Repeat all the records exactly, omitting pictures.

****************************************

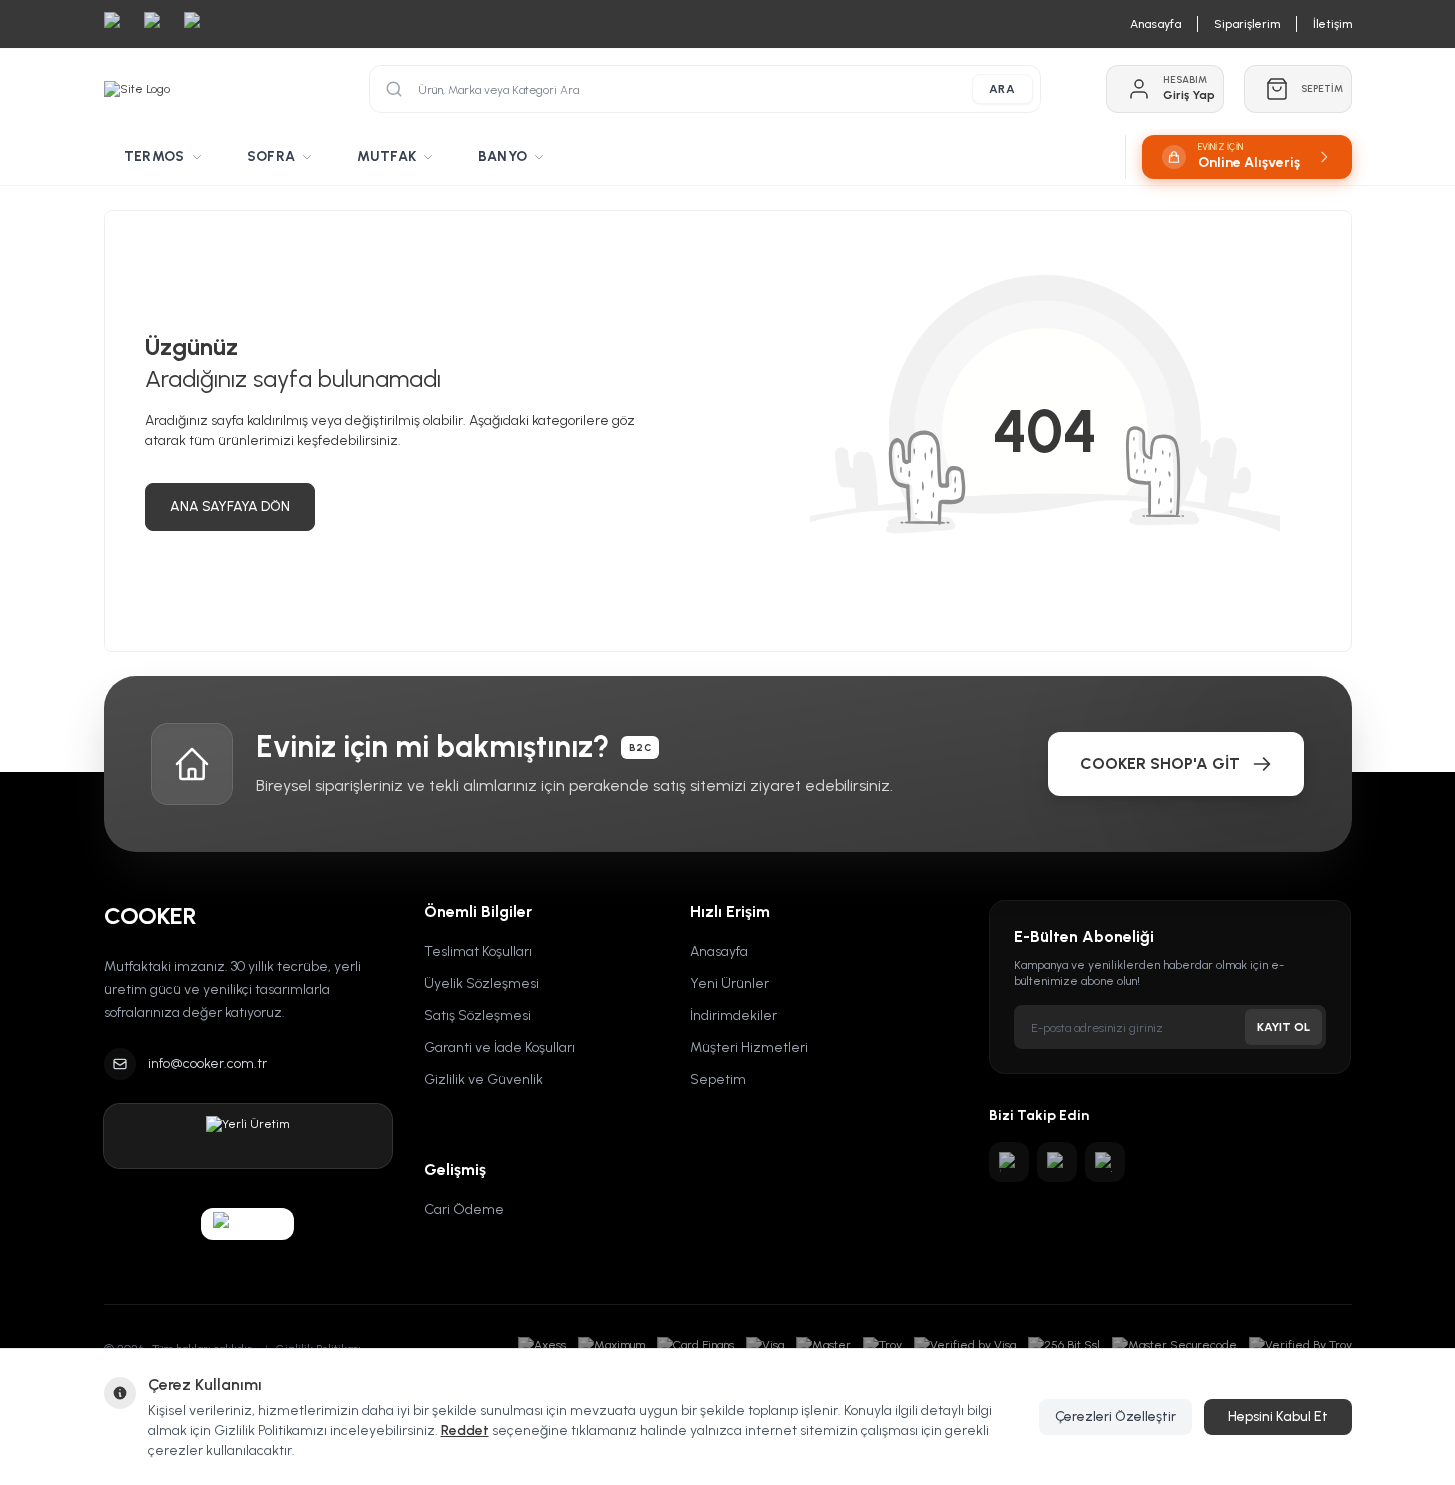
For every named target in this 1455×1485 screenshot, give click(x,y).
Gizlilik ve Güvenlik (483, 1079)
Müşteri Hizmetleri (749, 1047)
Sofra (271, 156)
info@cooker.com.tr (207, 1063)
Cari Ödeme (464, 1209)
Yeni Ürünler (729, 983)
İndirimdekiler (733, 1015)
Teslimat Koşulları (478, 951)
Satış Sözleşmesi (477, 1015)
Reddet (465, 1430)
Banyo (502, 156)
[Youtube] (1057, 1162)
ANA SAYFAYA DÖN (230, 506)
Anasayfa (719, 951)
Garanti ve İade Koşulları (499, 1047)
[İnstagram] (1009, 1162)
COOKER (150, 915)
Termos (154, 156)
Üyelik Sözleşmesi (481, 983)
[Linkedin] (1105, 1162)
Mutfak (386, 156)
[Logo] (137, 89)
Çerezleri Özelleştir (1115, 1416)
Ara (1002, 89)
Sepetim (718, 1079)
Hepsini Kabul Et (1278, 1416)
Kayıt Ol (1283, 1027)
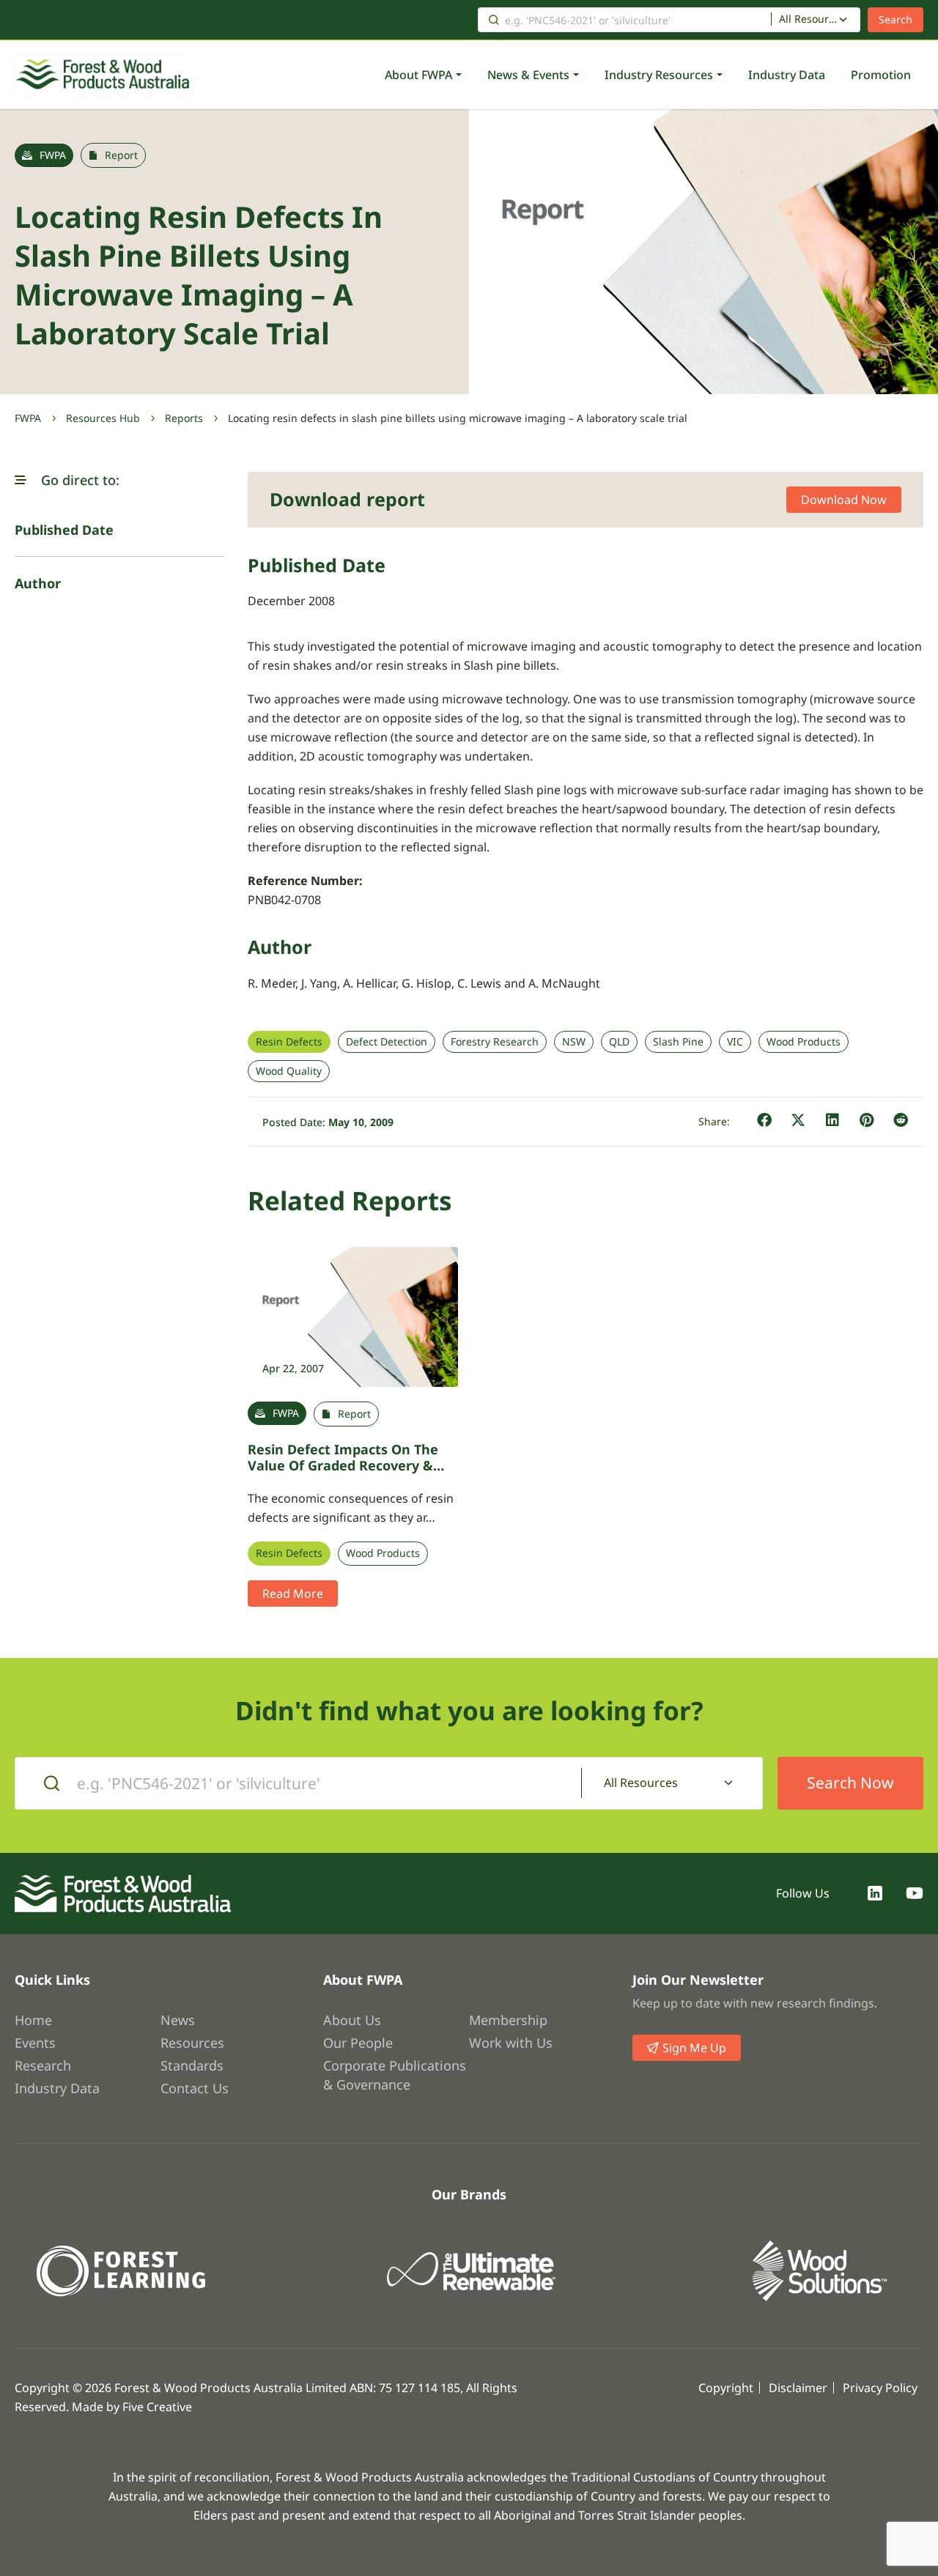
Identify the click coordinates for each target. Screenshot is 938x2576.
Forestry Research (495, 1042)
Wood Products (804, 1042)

****************************************

▸ Task output
For every named target in this 1455×1485 screenshot, give click(x,y).
Gizlilik ve Güvenlik (483, 1079)
Müşteri Hizmetleri (749, 1047)
Sofra (271, 156)
info@cooker.com.tr (207, 1063)
Cari Ödeme (464, 1209)
Yeni Ürünler (729, 983)
İndirimdekiler (733, 1015)
Teslimat Koşulları (478, 951)
Satış Sözleşmesi (477, 1015)
Reddet (465, 1430)
Banyo (502, 156)
[Youtube] (1057, 1162)
ANA SAYFAYA DÖN (230, 506)
Anasayfa (719, 951)
Garanti ve İade Koşulları (499, 1047)
[İnstagram] (1009, 1162)
COOKER (150, 915)
Termos (154, 156)
Üyelik Sözleşmesi (481, 983)
[Linkedin] (1105, 1162)
Mutfak (386, 156)
[Logo] (137, 89)
Çerezleri Özelleştir (1115, 1416)
Ara (1002, 89)
Sepetim (718, 1079)
Hepsini Kabul Et (1278, 1416)
Kayıt Ol (1283, 1027)
Identify the click coordinates for each target. Screenshot is 938x2576.
Forestry Research (495, 1042)
Wood Products (804, 1042)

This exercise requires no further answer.